These celebrated workers account for 33% of the Welsh workforce which equates to nearly half a million people, all of whom have bills to pay and likely families to feed. Key workers are paid less per hour than the rest of the British workforce as a UK-wide average, and this is a pay gap that has been widening for some time. Key workers have similar demographic and educational characteristics to the rest of the workforce and have proved themselves essential within our daily lives and foundational economy yet are not rewarded with a living wage for this essential and undervalued work.
It is this injustice that sparked the Living Wage for Key Workers Campaign – an official campaign lead by Citizens UK and supported by the Living Wage Foundation who invite organisations that employ key workers to be supported through the accreditation process as a Living Wage employer and therefore uplifting the pay of anyone on below the Real Living Wage within these organisations.
Who are Key Workers?
Key workers are more likely to be women or from a BAME background. 58% of key workers are women and 14% are from a BAME background (compared to 12% across whole workforce). When you look at health and social care workers 79% of that workforce are female.

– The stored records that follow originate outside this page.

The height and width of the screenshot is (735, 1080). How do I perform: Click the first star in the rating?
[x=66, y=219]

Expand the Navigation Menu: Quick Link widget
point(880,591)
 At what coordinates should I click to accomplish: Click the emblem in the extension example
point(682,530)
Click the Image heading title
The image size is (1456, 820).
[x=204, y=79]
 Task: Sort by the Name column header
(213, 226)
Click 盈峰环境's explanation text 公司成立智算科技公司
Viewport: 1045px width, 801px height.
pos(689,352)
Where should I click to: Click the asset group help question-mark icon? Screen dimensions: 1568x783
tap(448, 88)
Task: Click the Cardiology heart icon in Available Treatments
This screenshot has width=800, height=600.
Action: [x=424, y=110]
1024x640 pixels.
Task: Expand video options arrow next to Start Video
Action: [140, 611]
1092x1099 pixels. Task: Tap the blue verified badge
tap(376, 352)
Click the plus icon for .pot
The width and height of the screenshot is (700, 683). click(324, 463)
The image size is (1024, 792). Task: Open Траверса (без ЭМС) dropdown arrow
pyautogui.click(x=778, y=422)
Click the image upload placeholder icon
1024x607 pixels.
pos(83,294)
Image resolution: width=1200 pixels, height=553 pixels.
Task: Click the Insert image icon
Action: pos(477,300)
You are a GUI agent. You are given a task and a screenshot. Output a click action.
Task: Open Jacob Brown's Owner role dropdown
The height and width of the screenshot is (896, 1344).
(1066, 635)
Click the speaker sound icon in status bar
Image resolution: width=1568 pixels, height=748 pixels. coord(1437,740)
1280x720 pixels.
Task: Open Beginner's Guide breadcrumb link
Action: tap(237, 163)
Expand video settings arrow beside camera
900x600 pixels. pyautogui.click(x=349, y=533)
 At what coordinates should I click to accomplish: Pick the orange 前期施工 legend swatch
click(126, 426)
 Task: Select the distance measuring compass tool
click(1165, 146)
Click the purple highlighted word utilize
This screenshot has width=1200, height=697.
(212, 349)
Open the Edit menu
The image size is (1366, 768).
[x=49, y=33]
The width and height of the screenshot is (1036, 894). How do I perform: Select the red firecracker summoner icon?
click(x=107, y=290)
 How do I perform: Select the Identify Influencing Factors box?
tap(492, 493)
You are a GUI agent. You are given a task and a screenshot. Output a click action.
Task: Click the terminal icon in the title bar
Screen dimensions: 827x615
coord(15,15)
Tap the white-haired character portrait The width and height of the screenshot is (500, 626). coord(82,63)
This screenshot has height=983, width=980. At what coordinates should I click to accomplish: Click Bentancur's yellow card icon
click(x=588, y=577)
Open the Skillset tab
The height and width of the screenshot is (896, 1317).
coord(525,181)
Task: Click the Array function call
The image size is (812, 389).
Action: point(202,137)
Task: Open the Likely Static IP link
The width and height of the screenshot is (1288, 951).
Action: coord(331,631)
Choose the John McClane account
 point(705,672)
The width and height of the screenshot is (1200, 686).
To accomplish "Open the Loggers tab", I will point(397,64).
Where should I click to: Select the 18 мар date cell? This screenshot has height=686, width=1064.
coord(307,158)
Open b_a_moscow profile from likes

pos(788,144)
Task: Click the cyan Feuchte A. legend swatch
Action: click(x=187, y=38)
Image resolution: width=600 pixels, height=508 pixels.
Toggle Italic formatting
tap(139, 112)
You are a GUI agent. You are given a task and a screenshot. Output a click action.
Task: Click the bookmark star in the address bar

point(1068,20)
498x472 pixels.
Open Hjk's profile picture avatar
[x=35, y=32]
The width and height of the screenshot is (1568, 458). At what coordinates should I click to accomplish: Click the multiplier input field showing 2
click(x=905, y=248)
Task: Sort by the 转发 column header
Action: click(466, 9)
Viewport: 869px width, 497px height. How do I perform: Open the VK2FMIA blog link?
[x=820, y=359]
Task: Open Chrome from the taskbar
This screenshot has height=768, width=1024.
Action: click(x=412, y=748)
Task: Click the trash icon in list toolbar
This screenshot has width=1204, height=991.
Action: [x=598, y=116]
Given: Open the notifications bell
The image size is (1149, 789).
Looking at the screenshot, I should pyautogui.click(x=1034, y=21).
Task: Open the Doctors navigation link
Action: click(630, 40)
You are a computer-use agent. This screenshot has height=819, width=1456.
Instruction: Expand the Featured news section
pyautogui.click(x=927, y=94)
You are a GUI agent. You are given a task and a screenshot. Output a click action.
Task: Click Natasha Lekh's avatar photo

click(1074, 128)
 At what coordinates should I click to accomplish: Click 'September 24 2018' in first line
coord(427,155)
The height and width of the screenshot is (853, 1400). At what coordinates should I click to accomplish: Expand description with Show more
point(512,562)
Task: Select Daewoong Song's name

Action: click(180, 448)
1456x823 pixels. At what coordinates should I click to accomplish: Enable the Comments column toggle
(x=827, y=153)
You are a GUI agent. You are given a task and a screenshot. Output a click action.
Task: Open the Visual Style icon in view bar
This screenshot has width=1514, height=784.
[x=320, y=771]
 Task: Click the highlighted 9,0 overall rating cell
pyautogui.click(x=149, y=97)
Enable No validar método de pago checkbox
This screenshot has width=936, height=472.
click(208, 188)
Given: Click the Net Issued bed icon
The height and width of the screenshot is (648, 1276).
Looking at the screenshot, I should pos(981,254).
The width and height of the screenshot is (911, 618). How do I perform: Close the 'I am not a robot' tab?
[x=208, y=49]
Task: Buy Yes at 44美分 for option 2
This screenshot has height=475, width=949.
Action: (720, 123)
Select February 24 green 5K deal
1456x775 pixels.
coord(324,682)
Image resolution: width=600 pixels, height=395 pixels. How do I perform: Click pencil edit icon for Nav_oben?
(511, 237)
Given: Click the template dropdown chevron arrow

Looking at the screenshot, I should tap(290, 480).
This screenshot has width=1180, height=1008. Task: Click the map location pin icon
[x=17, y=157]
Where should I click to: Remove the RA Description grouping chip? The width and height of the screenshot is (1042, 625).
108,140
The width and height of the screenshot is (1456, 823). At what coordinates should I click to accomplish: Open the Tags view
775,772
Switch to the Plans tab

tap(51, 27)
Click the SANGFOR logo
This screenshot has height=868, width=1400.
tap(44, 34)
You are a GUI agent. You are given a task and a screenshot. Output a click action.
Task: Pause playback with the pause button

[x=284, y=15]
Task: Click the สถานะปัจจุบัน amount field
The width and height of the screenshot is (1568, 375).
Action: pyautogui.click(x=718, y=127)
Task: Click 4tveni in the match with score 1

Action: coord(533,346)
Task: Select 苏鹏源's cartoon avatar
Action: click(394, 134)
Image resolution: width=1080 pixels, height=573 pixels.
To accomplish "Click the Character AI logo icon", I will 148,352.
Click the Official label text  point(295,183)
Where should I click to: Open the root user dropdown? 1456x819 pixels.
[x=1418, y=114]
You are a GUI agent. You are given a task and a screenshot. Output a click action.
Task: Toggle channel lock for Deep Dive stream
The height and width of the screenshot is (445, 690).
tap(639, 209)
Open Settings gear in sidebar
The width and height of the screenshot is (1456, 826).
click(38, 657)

Across Wales, key workers make up a larger percentage of the workforce in rural and valleys local authority areas with over 40% of the workforce in Anglesey, Blaenau Gwent and Ceredigion employed as key workers.
Who are the lowest paid Key Workers?
The lowest paid key workers are in occupations in the health, social care, food and education sectors.
The Resolution Foundation highlights that 56% of frontline care workers in Wales earn below the Real Living Wage and those in care roles within the private sector are paid less than those employed by local authorities. However, this is not to say that there is not more to be done by local authorities on taking action on fair pay for their frontline care workers.
What can you do about it?
You can get involved with the Living Wage for Key Workers campaign in Wales by visiting the sites of Citizens Cymru or the Living Wage Foundation to download campaign material and find out more.
You can sign this petition.
You can also raise queries with your local authority or any other key worker employer that you may be involved with on working towards Living Wage accreditation – to ensure that any worker employed by these bodies is paid enough to live a life of good quality on. They can be signposted to Cynnal Cymru as the accrediting body for Wales who are available to support them through this process.
It is important that we never forget the risk taken and sacrifices made by these key workers during a time of national crisis – our gratitude is important but more important is rewarding their hard work with a fair rate of pay and calling for a Living Wage for Key Workers.